この大統領令は、政策立案者やインフラ事業者、サイバーセキュリティの専門家たちが、Anthropicの非公開モデルClaude Mythosに代表されるフロンティアモデルが持つ脆弱性発見能力――そして悪意ある者の手に渡った場合にもたらしうるセキュリティ上の混乱――に深刻な懸念を抱く中で署名されました。また、業界からの反発を受けてトランプ氏が以前の草案の署名を撤回してから2週間後のタイミングでもあります。
今回の2部構成の大統領令の核心は、AIモデルのリリース前審査プロセスです。政府機関や重要インフラのプロバイダーが、新興AIの能力がもたらす影響に備えられるよう設計されています。
この文書は、国土安全保障省と財務省、ホワイトハウスの国家サイバー長官室、そして米国国立標準技術研究所(NIST)に対し、60日以内に「政府が早期アクセスを求めるべき強力なAIモデル」の定義基準を策定するよう求めています。AI企業はその基準に基づき、政府による評価が必要なモデルを特定します。政府はその後、対象モデルについて最長30日間のリリース前アクセスを要請し、重要インフラの厳選されたオペレーターにも同様の早期アクセスが提供されます。
このリリース前審査期間は、トランプ氏が5月21日に署名を急きょ取りやめた指令との実質的な相違点です。その草案では最長90日間の審査期間が設けられていましたが、テック企業幹部やトランプ政権の一部顧問が「長すぎる」と反発していました。
トランプ政権のAI政策に新たな方向性
今回の大統領令は、AIセキュリティに関するトランプ政権の姿勢の大きな転換を示すものです。2025年の就任初日、トランプ氏はAI企業に対して政府への安全性テスト提出を義務付けたバイデン政権の要件を「過剰な負担であり、AI革新に反する」として廃止しました。しかしMythosの登場がホワイトハウスの計算を狂わせ、政権は急速に進化するAI技術のリスクを評価するうえで政府が果たすべき新たな役割について、再考を迫られることになりました。

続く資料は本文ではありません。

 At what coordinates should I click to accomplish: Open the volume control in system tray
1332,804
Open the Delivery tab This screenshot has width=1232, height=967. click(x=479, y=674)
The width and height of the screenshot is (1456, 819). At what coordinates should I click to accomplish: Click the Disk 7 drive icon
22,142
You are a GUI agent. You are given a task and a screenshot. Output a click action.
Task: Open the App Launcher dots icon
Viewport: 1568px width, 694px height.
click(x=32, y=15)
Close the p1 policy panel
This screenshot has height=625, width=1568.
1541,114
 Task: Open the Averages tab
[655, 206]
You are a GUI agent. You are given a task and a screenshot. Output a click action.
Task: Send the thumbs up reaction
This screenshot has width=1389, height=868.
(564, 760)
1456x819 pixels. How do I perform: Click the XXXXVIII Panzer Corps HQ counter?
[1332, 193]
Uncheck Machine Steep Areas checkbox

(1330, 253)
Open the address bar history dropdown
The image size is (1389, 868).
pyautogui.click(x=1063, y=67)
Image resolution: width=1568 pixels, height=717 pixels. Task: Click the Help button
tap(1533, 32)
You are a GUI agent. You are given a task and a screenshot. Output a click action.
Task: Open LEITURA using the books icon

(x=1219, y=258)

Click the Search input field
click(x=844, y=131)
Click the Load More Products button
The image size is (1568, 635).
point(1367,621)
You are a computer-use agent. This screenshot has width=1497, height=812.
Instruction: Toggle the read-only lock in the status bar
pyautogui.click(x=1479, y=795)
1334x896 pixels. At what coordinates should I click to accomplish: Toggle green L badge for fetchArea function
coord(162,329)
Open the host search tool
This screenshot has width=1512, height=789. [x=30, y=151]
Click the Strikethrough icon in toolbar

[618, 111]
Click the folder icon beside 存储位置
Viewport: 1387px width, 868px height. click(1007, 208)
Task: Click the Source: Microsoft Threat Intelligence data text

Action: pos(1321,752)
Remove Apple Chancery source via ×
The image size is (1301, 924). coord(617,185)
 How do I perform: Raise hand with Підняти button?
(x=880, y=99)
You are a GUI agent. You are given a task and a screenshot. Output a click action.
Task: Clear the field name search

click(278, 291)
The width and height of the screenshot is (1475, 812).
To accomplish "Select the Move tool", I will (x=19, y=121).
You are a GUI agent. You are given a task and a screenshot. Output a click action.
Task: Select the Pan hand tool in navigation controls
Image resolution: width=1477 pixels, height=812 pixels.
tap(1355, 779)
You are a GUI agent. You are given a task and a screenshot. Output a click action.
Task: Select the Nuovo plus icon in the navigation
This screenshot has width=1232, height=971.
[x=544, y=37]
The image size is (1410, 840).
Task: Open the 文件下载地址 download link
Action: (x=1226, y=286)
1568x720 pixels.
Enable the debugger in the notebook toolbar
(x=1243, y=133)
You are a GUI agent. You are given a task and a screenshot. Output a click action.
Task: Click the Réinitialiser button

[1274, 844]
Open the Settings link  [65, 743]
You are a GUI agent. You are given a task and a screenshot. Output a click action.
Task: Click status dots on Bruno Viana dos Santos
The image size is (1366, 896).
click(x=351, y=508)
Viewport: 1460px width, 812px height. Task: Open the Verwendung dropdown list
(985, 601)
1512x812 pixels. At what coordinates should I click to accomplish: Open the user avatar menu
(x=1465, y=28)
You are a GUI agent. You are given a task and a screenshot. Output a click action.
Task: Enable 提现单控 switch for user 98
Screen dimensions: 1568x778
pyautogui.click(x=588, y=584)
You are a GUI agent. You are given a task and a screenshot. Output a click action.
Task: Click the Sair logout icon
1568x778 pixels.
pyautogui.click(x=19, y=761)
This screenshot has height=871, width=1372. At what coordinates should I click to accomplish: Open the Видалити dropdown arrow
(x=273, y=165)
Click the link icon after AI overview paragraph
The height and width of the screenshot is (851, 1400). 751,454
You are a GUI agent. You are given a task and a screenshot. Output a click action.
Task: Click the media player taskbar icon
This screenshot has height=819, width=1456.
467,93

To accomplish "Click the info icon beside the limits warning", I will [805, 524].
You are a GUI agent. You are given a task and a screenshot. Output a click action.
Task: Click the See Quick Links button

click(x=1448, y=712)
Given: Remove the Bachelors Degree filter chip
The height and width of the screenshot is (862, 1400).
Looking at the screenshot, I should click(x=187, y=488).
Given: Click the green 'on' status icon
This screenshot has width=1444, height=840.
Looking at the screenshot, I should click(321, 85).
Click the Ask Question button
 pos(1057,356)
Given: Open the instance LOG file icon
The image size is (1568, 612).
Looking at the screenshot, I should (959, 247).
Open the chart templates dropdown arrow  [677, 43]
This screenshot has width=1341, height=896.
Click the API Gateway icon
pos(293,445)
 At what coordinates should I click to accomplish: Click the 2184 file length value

新たなAIモデル審査プロセスは企業にとって任意参加となっていますが、トランプ氏が自ら起草した大統領令の署名を見送った経緯が示すように、AIセキュリティへの政府の関与の度合いをめぐっては、政権内部でいまだ意見の対立があります。
「我々は中国にも他の誰にも勝っている。そのリードを妨げるようなことは何もしたくない」とトランプ氏は以前の指令を撤回した際に記者団に語り、それが「AI革新の足かせになりかねなかった」と述べました。
AIをサイバー防衛に活用
モデル審査プロセスの設計に加え、今回の大統領令はAIが生み出す膨大な脆弱性レポートへの対応を強化するため、政府にいくつかの措置を講じるよう指示しています。
大統領令は財務省に対し、AI業界および重要インフラのコミュニティと連携して、脆弱性の発見・検証・修正に向けた国家的な取り組みを調整する「クリアリングハウス」の設立を求めています。また、サイバーセキュリティ・インフラストラクチャセキュリティ庁(CISA)に対しては、他の政府機関にAIを活用したネットワーク防御を指示し、重要インフラのオペレーターにも同様の取り組みを促すよう命じています。
その他の条項では、AIを活用した脆弱性開示に向けた助成金や、新たに発足した「U.S. Tech Force」におけるサイバーセキュリティ人材の採用支援についても定めています。
NISTのテスト体制に関する疑問
新たなAI審査プロセスが大きく取り上げられている一方で、政府はNISTの「AI標準・革新センター(CAISI)」を通じて、AI企業のモデルテストにすでに数年間取り組んできました。
NISTは5月6日、CAISIがGoogleとMicrosoft、xAIと新たな協定を締結し、各社の新モデルに対して「展開前評価」を実施すると発表しました。しかしその後、同機関はこの発表を説明なく削除しています。